In the fight against the coronavirus, all means are good. Researchers at Harvard University in the United States advocate accelerating and increasing screening tests. In this sense, they are campaigning for the development of homemade tests, which look like pregnancy tests and cost only around a dollar. From a strip of paper that would change color in a quarter of an hour, they quickly give a result. If their reliability remains doubtful, they allow at least to put the finger on the biggest contagious ones.

Inexpensive tests …

The current method of screening for Covid-19 consists of high-precision molecular tests (PCR tests) which are still too rare in a large part of the United States. It is to fill these gaps that Michael Mina, professor of epidemiology at Harvard, has been campaigning for weeks for what he called poor quality tests. However, they are far from useless since they would make it possible to identify many more cases than at present. “We are so committed to high-end and expensive testing that we don’t test anyone, lamented Michael Mina recently in the podcast This Week in Virology. Maybe we just need a null test. If it’s so cheap that it can be used frequently, then it might detect 85% of people with contagious disease, instead of less than 5%”.

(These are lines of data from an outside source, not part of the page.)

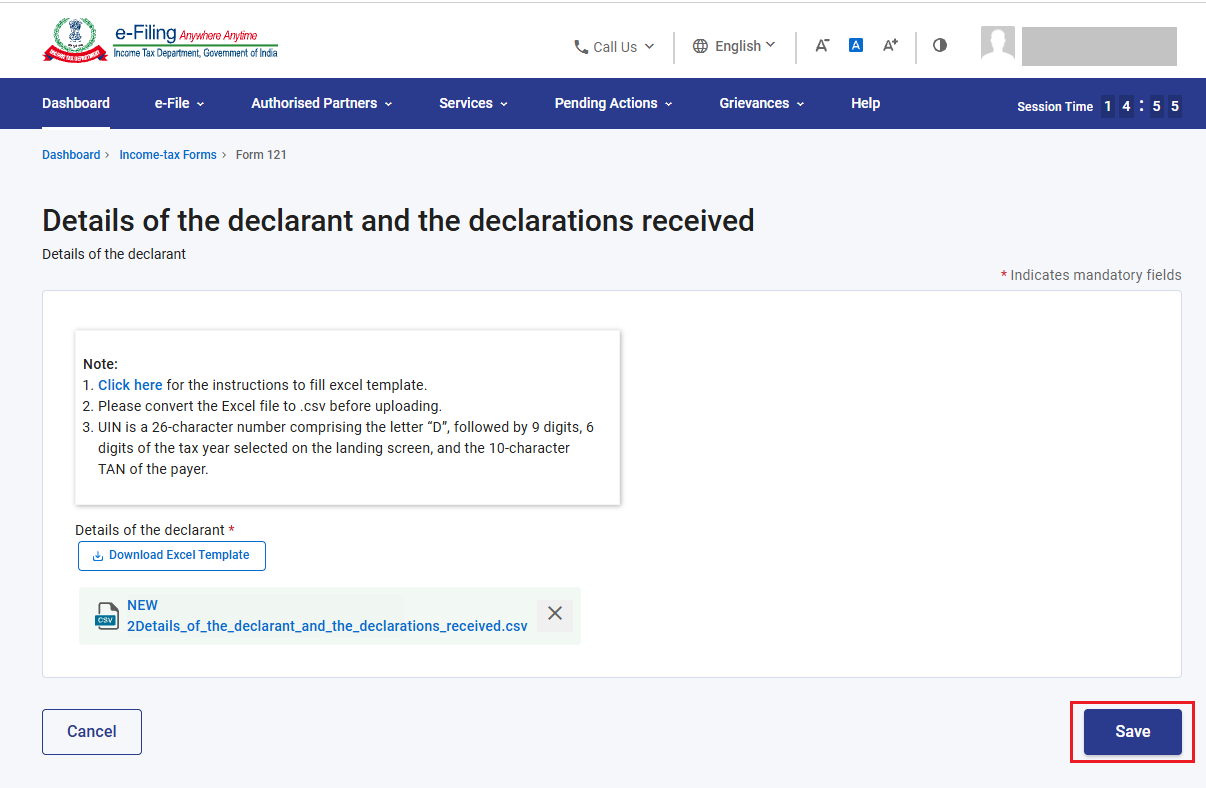Screen dimensions: 1206x788
Task: Open 'Click here' instructions link
Action: coord(130,385)
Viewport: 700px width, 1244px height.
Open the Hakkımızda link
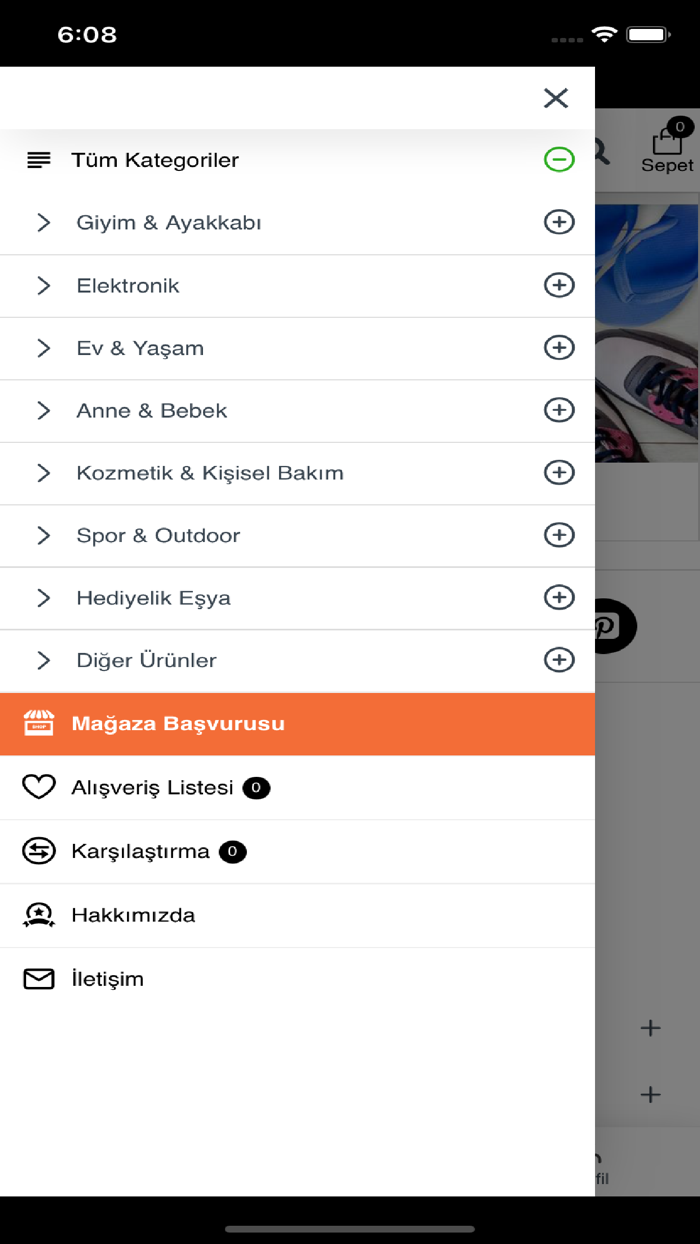coord(133,915)
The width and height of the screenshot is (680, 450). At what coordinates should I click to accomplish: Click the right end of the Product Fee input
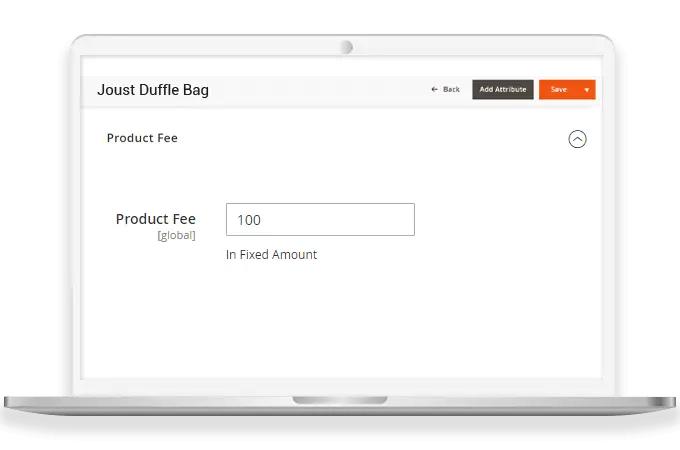tap(400, 220)
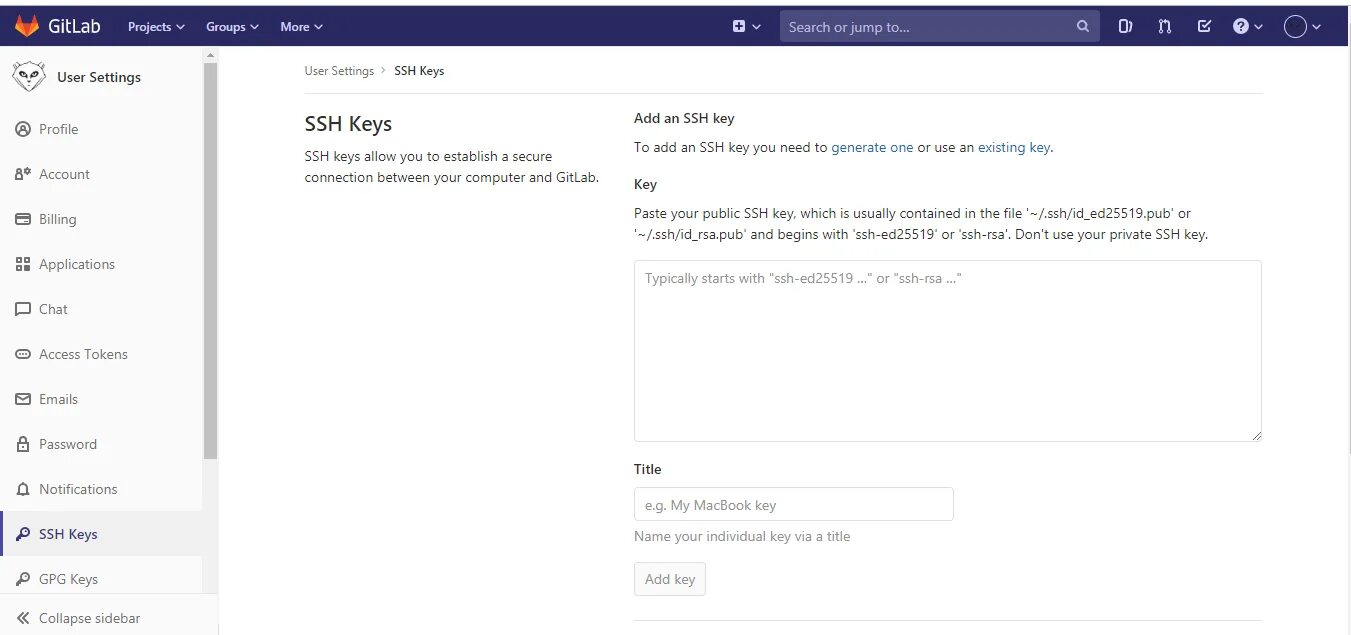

The other strong point of these tests is their cost: only about a dollar. This allows you to buy several and get tested several times a week. Given their effectiveness on the most contagious people, at the start of the infection, they would thus allow better anticipation and maximum avoidance of contamination. “These tests are not so bad, said the director of the Harvard Institute of Global Health, Ashish Jha. When you are very contagious, and you have a lot of viruses in your throat and elsewhere, the test improves a lot. From an epidemiological point of view, this is exactly the moment when we want to detect people”.

… not yet authorized

The current ineffectiveness of the tests means that nine out of ten cases are missed according to the estimates of the Centers for the fight against diseases. This is due to the fact that too few people get tested because of the cost and the sometimes endless queues in front of the testing sites. The US Medicines Agency (FDA) has yet to authorize any of these homemade tests. “I fear our federal government is stuck in an insane thinking pattern for this pandemic”, Regretted Ashish Jha.